──────── SOURCE PASSAGE

As I work with leaders from organizations in the corporate world, small businesses, associations and all levels of government, what I consistently see is a collective desire to respond to on-going change and disruption with less struggle and anxiety. The COVID-19 pandemic has elevated their concerns as they scramble to adapt to the unexpected and unfamiliar new realities that have been thrust upon them. Specifically: How to keep themselves and their teams feeling positive about the future, how to take the lead when there is so much uncertainty and how to effectively manage and keep their teams engaged remotely.
What most people don’t know is that they already possess an innate capacity to rise to the current challenges, or any future challenge. They can tap into their resilience DNA to discover that they have moved through discomfort and uncertainty before, because these states of being are natural aspects of the peaks and valleys of life. It is possible find solutions to all the ambiguity by making one simple decision: To learn how to harness a resilient mindset.
Adversity, whether it comes in the form of a small hurdle or a large roadblock is a part of every aspect of our everyday lives. What would it be like if we reframed adversity and instead chose to see it as an opportunity? During this current pandemic, clients have also shared with me that the crisis has compelled them to get innovative in ways that they would never have considered otherwise.
Once they have been pushed out of our comfort zones, they have to then decide whether they are going to sink or swim. If you decide you are going to swim, here are three actionable steps that I have been teaching my clients. You can apply any or all of these right now.

────────────────

Copy the stretch of the passage on resilience from "Adversity, whether it" through "these right now.". The entries that come next are separate from the passage on resilience.

──────── GIVEN DATA

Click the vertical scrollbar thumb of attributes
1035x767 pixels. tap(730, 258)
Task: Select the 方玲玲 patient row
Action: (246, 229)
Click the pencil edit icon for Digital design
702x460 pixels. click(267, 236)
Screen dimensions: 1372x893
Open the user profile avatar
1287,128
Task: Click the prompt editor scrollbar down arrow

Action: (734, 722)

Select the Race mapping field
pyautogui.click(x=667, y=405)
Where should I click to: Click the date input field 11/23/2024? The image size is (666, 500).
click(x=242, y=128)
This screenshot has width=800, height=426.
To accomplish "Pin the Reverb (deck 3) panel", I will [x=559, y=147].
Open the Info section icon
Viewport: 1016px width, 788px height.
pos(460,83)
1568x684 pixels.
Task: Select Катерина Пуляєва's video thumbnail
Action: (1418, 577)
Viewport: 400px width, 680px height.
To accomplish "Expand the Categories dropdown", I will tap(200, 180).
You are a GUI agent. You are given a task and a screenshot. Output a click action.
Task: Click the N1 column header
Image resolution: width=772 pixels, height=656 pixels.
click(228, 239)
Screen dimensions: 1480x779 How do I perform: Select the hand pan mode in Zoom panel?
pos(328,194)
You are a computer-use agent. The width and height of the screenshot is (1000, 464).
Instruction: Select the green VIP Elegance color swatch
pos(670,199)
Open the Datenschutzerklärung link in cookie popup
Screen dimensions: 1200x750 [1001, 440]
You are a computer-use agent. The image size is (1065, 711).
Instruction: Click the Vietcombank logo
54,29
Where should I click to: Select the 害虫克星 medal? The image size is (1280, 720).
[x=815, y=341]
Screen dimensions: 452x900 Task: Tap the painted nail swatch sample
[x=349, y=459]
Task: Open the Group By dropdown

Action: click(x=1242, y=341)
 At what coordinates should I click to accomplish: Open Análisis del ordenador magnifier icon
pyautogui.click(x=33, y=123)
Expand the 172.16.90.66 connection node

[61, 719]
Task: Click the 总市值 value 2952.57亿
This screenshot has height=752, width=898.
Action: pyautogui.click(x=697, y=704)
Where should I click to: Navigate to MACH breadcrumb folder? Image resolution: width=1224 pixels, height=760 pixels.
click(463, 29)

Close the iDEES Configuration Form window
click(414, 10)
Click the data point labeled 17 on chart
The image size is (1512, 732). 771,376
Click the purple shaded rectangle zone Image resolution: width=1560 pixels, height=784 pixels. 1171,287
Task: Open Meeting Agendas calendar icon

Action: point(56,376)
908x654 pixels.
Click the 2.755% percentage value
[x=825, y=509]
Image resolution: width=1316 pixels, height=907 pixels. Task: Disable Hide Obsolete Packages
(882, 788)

────────────────

▶ COMPLETED EXERCISE
Adversity, whether it comes in the form of a small hurdle or a large roadblock is a part of every aspect of our everyday lives. What would it be like if we reframed adversity and instead chose to see it as an opportunity? During this current pandemic, clients have also shared with me that the crisis has compelled them to get innovative in ways that they would never have considered otherwise.
Once they have been pushed out of our comfort zones, they have to then decide whether they are going to sink or swim. If you decide you are going to swim, here are three actionable steps that I have been teaching my clients. You can apply any or all of these right now.